If clinicians adherence to the intervention protocol was inconsistent, it remains unclear if this can be explained by a lack of commitment on the part of the physicians and the nurses, by insufficient knowledge about which patients were at risk for falling, or whether the high priority given to the acute care treatment of patients contributed to the multifactorial falls risk modification protocol being neglected. The clinicians may not have been adequately prepared and facilitated to integrate the intervention protocol into their daily routine and, therefore, no sustained change of the clinical practice was established. Translating evidence from research into practice remains a challenge. An appropriate approach such as action research [
41] should be considered. Action research is basically a self-reflective enquiry undertaken by participants (e.g., clinicians, researchers in hospital settings) in order to improve the rationality and justification of their own practices, their understanding of those practices, and the situations in which the practices are performed [
42]. This type of approach may support future attempts to improve interdisciplinary falls prevention practice.
Limitations
The following limitations of this study have to be considered. First, due to its serial survey design, characteristics of patients and the hospital organization were not controlled.
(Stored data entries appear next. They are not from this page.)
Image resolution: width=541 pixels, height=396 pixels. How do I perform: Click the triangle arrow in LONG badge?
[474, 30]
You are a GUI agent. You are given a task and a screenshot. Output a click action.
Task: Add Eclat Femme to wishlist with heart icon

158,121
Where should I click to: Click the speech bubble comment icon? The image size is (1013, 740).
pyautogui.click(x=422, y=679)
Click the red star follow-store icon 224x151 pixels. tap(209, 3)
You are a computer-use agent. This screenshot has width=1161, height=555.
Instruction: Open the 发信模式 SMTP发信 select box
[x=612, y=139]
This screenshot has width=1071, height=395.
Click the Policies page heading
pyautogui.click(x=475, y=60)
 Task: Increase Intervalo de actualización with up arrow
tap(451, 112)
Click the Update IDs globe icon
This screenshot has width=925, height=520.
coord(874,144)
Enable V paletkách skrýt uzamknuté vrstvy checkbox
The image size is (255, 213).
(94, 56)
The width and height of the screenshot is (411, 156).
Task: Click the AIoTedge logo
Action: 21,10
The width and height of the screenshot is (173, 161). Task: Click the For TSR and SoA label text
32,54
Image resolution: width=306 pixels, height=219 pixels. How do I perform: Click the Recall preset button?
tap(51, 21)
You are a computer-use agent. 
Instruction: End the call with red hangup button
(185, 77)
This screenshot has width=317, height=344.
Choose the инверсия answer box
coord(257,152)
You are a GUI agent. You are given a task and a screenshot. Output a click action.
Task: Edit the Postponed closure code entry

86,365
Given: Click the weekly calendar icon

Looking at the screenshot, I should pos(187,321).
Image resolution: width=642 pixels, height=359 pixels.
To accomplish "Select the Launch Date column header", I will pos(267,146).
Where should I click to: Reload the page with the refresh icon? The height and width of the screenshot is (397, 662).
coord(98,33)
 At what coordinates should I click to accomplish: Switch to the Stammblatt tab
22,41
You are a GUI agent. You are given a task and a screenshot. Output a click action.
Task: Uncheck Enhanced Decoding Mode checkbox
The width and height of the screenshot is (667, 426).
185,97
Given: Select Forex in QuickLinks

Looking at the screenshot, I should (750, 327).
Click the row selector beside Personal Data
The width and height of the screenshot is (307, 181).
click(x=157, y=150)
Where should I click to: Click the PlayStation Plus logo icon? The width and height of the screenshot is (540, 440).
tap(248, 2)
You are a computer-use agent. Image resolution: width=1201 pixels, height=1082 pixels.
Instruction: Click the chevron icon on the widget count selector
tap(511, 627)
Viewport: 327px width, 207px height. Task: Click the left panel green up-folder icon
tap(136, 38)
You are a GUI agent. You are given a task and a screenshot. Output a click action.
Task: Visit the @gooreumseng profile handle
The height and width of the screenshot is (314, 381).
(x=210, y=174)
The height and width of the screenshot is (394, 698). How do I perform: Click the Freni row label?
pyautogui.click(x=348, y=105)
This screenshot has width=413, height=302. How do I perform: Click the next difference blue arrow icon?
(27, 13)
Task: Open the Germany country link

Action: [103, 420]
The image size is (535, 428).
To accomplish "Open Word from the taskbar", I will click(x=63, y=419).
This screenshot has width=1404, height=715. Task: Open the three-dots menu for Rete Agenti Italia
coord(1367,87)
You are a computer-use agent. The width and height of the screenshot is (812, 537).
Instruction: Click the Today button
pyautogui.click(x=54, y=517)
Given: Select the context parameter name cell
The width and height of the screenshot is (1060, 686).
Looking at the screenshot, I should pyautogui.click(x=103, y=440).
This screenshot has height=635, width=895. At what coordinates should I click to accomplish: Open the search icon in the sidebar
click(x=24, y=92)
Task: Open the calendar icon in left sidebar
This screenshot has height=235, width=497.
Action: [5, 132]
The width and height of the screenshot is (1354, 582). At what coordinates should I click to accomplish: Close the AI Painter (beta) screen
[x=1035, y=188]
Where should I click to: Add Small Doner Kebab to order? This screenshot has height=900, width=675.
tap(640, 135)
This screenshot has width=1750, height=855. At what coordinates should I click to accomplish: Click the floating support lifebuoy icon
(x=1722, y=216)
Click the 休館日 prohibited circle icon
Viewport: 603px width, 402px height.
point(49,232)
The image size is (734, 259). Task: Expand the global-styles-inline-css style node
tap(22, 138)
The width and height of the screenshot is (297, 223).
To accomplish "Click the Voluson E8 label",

Second, the fall risk profile of those patients who did not fall was not obtained, therefore it was unclear to what extend this population was at risk for falling. Third, adherence to the intervention protocol was not observed or recorded.
The audits may not have been sufficient to ensure sustained adherence to such a complex program because the commitment and clinical expertise of the individual nurses and physicians varied, and may also have been influenced by staffing, patient severity, and communication skills within the interdisciplinary team.
Acknowledgements
Many thanks go to Daniel Grob and Lukas Furler, both of the Stadtspital Waid in Zurich for their helpful comments of an earlier version of this manuscript, and to Richard Klaghofer, Institute of Social Psychiatry, University of Zurich for statistical advice. Special thanks goes to Kathy Dracup, School of Nursing, University of California, San Francisco, and Sandra Engberg, School of Nursing, University of Pittsburgh for editing the manuscript.
Competing interests
The author(s) declare that they have no competing interests.
Authors' contributions
RS contributed to the conception, design, data collection, analysis, interpretation of data, and drafted the manuscript. HB and SDG contributed to the design, interpretation of data, and critical revision of the manuscript. KM contributed to the analysis, interpretation of data, and manuscript preparation. All authors gave final approval for this version of the manuscript to be published.